◆ **Problem statement**
Starting at the line below holding "Viewport: 1998px width, 1124px height." and stopping at the line holding "Click the checkmark beside Data Analytics", print every line exactly, both ends included, and leave the rest out.
Start of Information supplied
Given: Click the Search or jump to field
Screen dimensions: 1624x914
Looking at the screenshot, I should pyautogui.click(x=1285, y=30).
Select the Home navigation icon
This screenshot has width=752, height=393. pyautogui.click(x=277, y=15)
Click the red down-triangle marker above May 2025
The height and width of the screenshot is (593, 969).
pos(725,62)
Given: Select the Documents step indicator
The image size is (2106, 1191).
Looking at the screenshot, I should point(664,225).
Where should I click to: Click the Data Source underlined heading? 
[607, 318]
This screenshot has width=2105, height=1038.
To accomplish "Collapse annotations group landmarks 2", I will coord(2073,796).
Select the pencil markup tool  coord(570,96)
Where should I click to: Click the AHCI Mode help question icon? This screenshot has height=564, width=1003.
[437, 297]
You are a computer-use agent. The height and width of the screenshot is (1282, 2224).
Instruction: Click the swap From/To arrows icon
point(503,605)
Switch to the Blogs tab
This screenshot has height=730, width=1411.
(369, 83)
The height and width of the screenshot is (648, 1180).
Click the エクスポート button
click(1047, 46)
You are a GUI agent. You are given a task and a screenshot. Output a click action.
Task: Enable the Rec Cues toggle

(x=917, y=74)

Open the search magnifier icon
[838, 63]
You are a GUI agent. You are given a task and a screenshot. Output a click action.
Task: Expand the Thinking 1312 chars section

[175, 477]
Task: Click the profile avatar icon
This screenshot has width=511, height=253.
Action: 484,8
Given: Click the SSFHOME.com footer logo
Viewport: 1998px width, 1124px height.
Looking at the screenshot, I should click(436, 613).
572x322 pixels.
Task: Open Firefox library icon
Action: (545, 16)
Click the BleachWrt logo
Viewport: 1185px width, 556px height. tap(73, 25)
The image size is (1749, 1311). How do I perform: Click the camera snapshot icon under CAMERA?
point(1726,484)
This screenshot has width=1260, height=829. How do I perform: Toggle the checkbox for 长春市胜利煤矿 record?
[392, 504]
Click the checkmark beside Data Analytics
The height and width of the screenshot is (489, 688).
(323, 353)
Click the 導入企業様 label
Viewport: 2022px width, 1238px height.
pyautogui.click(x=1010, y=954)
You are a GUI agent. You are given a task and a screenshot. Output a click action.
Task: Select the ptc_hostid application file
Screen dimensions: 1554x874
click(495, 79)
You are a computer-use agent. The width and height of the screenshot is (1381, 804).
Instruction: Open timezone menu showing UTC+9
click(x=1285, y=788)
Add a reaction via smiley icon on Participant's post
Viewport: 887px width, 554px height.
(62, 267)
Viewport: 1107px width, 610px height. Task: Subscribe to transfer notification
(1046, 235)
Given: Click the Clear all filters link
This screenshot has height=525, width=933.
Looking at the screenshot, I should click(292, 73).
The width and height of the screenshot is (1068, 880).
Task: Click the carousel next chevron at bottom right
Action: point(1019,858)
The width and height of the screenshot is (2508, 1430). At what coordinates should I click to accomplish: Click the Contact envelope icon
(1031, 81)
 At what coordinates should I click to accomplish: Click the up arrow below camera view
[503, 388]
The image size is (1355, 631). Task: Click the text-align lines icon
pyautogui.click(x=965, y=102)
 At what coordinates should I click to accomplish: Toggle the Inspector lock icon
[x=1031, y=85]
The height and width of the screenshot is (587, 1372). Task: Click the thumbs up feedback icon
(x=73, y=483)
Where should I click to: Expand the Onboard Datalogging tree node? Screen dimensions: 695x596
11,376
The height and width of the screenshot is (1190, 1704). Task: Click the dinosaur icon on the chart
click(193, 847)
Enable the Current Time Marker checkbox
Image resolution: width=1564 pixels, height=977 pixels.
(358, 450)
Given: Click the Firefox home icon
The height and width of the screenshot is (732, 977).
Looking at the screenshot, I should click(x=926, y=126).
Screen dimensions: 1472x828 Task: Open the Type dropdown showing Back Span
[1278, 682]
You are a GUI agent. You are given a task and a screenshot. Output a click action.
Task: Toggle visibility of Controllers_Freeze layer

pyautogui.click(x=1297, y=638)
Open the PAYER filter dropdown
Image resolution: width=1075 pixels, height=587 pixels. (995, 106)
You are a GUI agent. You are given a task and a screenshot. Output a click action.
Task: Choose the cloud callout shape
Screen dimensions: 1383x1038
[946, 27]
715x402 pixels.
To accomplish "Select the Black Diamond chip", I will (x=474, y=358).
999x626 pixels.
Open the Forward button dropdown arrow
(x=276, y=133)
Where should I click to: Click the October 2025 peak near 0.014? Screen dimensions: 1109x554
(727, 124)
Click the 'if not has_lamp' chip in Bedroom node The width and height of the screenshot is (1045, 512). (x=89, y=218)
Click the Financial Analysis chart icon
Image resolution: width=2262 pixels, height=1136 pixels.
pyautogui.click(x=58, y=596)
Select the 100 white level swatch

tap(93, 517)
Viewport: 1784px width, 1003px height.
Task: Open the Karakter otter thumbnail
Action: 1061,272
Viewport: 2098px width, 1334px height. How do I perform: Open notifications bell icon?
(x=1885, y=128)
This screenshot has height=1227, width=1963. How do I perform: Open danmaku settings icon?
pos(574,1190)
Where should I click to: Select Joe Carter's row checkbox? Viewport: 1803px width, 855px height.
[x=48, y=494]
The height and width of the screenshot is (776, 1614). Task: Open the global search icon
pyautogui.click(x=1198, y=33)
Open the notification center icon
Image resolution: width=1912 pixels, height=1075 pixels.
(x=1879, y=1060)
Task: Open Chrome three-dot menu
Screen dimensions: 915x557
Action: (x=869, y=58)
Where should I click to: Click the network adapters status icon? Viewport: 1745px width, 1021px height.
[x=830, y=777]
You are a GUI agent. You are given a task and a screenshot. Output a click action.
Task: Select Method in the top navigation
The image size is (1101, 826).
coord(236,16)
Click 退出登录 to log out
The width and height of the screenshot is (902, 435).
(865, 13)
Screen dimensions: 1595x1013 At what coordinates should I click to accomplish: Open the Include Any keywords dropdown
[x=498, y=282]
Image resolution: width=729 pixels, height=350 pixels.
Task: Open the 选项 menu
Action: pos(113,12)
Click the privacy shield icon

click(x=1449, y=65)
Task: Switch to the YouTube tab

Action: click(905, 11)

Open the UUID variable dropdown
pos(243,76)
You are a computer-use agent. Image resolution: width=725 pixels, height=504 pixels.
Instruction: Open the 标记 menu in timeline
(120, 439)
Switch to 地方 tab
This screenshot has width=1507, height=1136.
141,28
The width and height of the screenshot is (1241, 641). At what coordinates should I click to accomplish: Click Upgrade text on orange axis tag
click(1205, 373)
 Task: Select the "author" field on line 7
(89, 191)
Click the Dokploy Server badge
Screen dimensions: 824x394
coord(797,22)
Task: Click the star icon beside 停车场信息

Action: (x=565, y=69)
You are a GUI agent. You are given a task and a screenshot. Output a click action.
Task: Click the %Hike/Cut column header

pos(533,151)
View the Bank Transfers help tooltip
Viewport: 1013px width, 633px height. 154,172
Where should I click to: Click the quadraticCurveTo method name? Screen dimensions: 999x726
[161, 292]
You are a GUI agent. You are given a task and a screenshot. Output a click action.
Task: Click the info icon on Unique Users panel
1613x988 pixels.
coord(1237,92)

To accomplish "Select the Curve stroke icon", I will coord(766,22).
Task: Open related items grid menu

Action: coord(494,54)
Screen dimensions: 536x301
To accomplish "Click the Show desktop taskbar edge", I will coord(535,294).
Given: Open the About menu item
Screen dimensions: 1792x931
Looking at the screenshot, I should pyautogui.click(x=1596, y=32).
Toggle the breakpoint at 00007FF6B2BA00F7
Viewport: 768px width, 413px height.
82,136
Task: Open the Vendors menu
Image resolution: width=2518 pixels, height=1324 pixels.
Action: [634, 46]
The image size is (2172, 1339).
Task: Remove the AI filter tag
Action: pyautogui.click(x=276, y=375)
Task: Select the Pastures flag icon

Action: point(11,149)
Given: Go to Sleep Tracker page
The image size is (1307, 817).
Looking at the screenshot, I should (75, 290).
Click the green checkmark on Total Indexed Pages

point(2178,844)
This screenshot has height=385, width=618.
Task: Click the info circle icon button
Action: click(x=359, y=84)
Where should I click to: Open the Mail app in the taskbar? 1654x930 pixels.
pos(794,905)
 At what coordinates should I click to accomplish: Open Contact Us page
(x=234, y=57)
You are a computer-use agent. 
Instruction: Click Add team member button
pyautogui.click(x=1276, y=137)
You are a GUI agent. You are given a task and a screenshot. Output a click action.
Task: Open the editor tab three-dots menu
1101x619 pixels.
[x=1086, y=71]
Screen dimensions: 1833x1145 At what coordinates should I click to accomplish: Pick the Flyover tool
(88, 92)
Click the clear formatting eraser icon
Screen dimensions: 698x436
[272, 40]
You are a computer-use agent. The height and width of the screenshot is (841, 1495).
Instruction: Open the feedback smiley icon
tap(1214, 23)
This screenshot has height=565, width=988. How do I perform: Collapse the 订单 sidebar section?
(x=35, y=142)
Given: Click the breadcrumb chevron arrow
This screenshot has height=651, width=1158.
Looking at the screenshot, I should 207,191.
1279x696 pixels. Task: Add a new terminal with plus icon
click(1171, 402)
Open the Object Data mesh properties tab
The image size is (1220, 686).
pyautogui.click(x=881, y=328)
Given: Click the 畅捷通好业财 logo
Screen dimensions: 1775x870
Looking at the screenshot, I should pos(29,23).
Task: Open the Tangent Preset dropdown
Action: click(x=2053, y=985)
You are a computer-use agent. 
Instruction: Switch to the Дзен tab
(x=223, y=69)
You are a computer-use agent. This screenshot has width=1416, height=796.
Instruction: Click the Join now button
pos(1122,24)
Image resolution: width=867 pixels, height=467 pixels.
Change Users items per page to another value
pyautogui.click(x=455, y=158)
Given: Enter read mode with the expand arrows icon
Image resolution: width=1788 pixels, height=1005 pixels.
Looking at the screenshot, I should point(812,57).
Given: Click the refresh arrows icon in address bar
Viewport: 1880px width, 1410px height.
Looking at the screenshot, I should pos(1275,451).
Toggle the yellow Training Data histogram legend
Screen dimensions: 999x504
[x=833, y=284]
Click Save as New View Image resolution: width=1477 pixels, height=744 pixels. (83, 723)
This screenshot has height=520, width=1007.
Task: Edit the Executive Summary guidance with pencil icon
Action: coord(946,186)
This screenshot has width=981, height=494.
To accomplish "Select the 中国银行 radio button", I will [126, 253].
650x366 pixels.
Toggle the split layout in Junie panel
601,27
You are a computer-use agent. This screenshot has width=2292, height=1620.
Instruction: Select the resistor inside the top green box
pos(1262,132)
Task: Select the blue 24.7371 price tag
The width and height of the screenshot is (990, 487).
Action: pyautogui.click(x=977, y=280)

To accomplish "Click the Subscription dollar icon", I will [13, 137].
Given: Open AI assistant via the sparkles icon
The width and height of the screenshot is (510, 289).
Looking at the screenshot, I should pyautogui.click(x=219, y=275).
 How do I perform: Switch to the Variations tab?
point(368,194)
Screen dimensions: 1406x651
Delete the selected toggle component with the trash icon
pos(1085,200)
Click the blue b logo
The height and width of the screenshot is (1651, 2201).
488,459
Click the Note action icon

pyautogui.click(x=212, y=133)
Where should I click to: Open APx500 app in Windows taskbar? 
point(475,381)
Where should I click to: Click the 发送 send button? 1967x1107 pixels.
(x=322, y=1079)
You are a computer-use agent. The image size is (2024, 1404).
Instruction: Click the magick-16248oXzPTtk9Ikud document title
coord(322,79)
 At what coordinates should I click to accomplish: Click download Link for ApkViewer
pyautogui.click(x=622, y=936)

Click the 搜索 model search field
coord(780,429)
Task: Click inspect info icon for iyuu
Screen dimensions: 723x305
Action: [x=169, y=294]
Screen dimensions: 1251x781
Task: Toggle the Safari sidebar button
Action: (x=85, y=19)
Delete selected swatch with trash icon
End of Information supplied
◆ **Expected answer**
Viewport: 1998px width, 1124px height.
Looking at the screenshot, I should click(436, 613).
572x322 pixels.
Task: Open Firefox library icon
Action: (545, 16)
Click the BleachWrt logo
Viewport: 1185px width, 556px height. tap(73, 25)
The image size is (1749, 1311). How do I perform: Click the camera snapshot icon under CAMERA?
point(1726,484)
This screenshot has width=1260, height=829. How do I perform: Toggle the checkbox for 长春市胜利煤矿 record?
[392, 504]
Click the checkmark beside Data Analytics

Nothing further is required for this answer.